COME VIVE IL CALCIATORE VOCI DI MERCATO – “Lautaro è giovane, ha solo 22 anni ma ha la testa sulle spalle per capire che le voci di mercato contano pochissimo. Vedo che comunque spesso e volentieri il giorno dopo che era finito il mercato si parlava del mercato dell’Inter in ottica futura. L’Inter si presta molto a queste vicende di mercato, rispetto ad altre società più abbottonate e ci sono molte meno notizie. I giocatori rimangono concentrati sul campo, il chiacchiericcio conta zero”.

OBIETTIVO CONTINUITA’ – “Penso che vincere non è semplice in Italia. In questi ultimi anni c’è stata solo una squadra, come quando vai in Francia o in Germania ed hai a che fare con PSG e Bayern. Onore alla Lazio per Coppa Italia e Supercoppa però hanno costruito e lavorato su giocatori. Non hanno venduto giocatori che hanno valutazioni importanti. Hanno rinforzato alcuni reparti che andavano rinforzati. Programmazione, pazienza e visione sono importanti. Bisogna lavorare e crescere pian piano. E’ questo l’importante”.

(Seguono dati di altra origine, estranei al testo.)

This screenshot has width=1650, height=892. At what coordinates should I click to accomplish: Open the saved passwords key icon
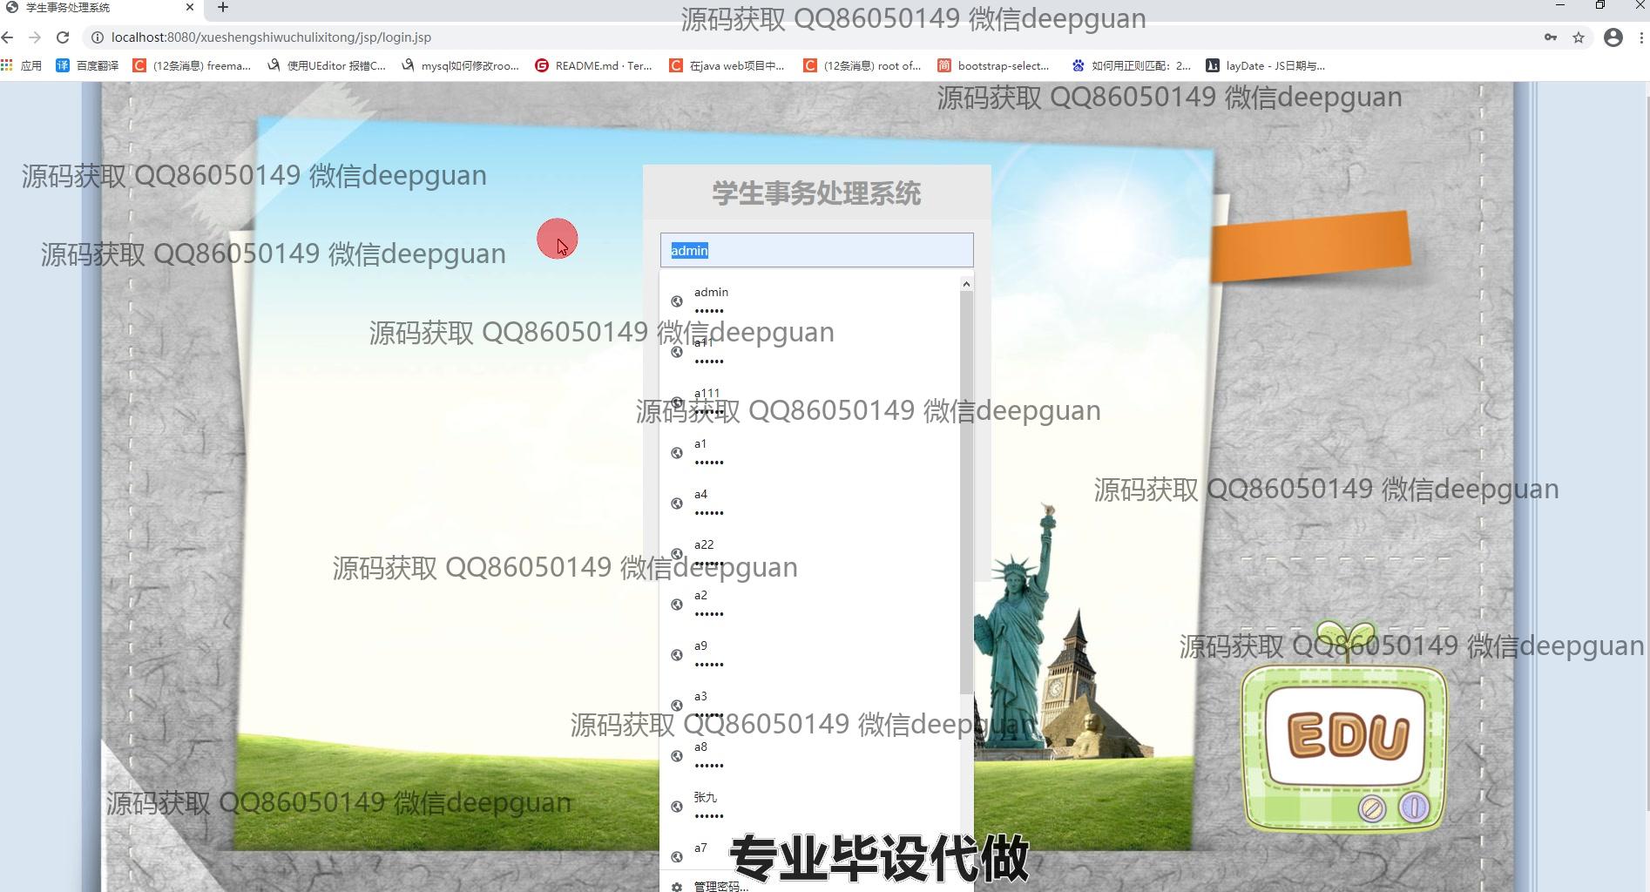(x=1550, y=37)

UNIFORMITA’ ARBITRALE – “Sicuramente ci sono delle difficoltà, sono oggettive. Ci sono state situazioni che lasciano un po’ di perplessità. Detto questo dobbiamo avere la volontà e la voglia di credere sempre che ci sia buona fede, in tutte le situazioni. Quando non penseremo più questo è giusto che ci alziamo e andiamo via. E’ giusto che ci siano errori, anche abbastanza importanti in passato e ci auguriamo che ce ne siano sempre meno”.

PARTITA TATTICA – “La Lazio viene da partite giocate e da prove di forza talmente evidenti che loro la partita se la giocheranno, come ce la giocheremo noi. Ci saranno delle strategie. Cercheremo di esaltare i difetti e limitare i pregi, sia noi che loro vogliamo vincere e quindi sarà una partita che si giocherà e che vinca il migliore”.

PORTIERE – “Handanovic? Sapete che vi ho sempre indirizzato verso il dottore. Per l’altro portiere dico che è una stagione particolare, è il settimo infortunio traumatico. Di solito ci sono infortuni muscolari. Invece subiamo fratture, infrazioni, è strano. E siamo solo a febbraio. Mi auguro di avere tutti a disposizione perché abbiamo tante competizioni e partite da giocare”.

Domanda Passioneinter.com

DUELLI SUGLI ESTERNI – “Le corsie esterne sono importanti soprattutto quando incontri squadre a specchio cercando di creare superiorità numerica. La Lazio utilizza due attaccanti come noi e Milinkovic si aggiunge alle due punte. Mi auguro sia una bella gara per chi vede la partita, due squadre che si giocheranno la partita e che cercheranno di superarsi”.